_Text extract_
──────────
One thing I will put up for discussion is the “landscape vs. portrait” keyboards. I’ve already read reviews that some people had a blast typing in landscape (as it hardly differs in size from a standard keyboard) but that it’s quite difficult in portrait mode. To return to #1, two variables are introduced in the context to “normal typing”, namely that the tactile feedback disappears AND that the keys are spaced closer together. No wonder it becomes more difficult then.
But I’m sure that we will soon see several comments appearing online that after several weeks of typing, people have found no problem typing blindly on their iPad, as they do on a standard keyboard. Maybe they don’t even want to go back, like I hate working with mice now I’m used to a multitouch trackpad.
EDIT: Turns out OSNews links don’t like quotation marks in the text between < a > and < /a >.
[i]Edited 2010-04-06 01:43 UTC
I wasn’t referring to feedback, but the fact that virtual keyboards often change. A keyboard in one iPhone app can have different symbols than another app. Hopefully this won’t be as much of an issue on the iPad due to its size, but on the iPhone it means you cannot type completely blind unless you remember exactly where each symbol is in each app. Compare, for example, the address field in Safari vs the email address field in Mail. I’m hoping the iPad will not have different keyboards for each app but rather just display a full keyboard appropriate for the currently selected language input. I’d love to try one, unfortunately I’m about 2.5 hours away from the nearest Apple store and am not going to plunk down at least $500 on the iPad without trying it myself first.
Another parent at our Den meeting (son is in scouts) had one and was planning on trying to pair with a bluetooth keyboard he has at home, tonight.
There has been two big problems with tablets that are the main reasons for the absence of the success of the form factor, but neither are the OS and tailoring of it.
Those two problems are price and screen size.
First the tablets have always been way more expensive than comparative laptops, and most people don’t pay more for a computer that can do less than a cheaper more power-full device. Simple as that. And HP repeats the mistake with this tablet, It’s basically netbook hardware, and most people don’t spend 549 EUR on a netbook.
──────────
_Supplied data_
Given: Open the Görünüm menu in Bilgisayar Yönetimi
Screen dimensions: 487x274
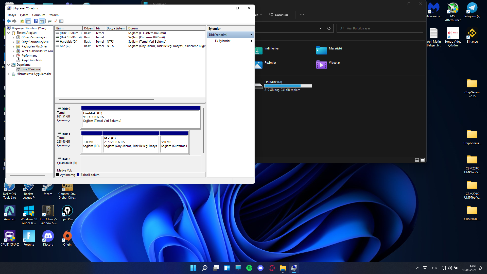Looking at the screenshot, I should pyautogui.click(x=39, y=15).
──────────
_To be done_
A) In the tablet discussion, what two problems are named as the main reasons tablets have not succeeded?
B) Continue the tablet discussion from its last sentence.
The lines play no part in this.

_Expected results_
A) Price and screen size.

B)
The other ting with tablets are screen size, 5-7″ tablets are simply toys. Those tiny screens are not much better than that of your smartphone, hence most people don’t care and use their phones instead. To make an impact a screen with decent resolution and size of 10-13″ is needed. Unfortunately the common netbook screens with WSVGA (1024×600) is not a good solution, 600 is to low(perhaps the iPads non widescreen solution is a good compromise to get decent resolution).
Even though Thom insists that individual points are not that relevant in the whole iPad vs. [other_tablet] discussion, I myself do appreciate having actual specs to get a complete picture.
The iPad specs were provided on the day of the Keynote: http://www.apple.com/ipad/specs/
But, as the HP comparison points out, we don’t know about RAM or graphics on the iPad.
Actually… we do.
RAM
HP is in favor when it comes to RAM, having 1 GB in their slate as opposed to the iPads 512 MB. See http://www.padgadget.com/2010/04/05/ipad-dissasembly-reveals-intere…
Graphics
The ARM Mali 50 (part of the A4 chip) has graphics for 1080p playback just as the Intel UMA. See http://www.osnews.com/thread?406570
Camera
Engadget themselves already assumed that the iPad 2 will contain a camera, considering that the iPad SDK reaveals portions of it. See http://www.engadget.com/2010/03/10/ipad-sdk-3-2-beta-4-squashes-rum…
In conclusion
As a cognitive ergonomist, I consider tech specs the means to an end, namely that of a proper user experience. So after all is said and done, I must concur – look at usability and hardware-interface integration.
I may hope that HP has made a touch-ORIENTED interface, rather than a touch-optimized interface (which could still be a standard keyboard&mouse input interface with touch manipulation enabled). If they indeed have done so, then I’m sure they have a worthy opponent for the iPad. Props to their product developers!
I has a Toshiba NB205 with almost same specs.
Windows 7 was a dog on this system, I wiped the hard drive and installed Haiku-OS, and the system runs fine.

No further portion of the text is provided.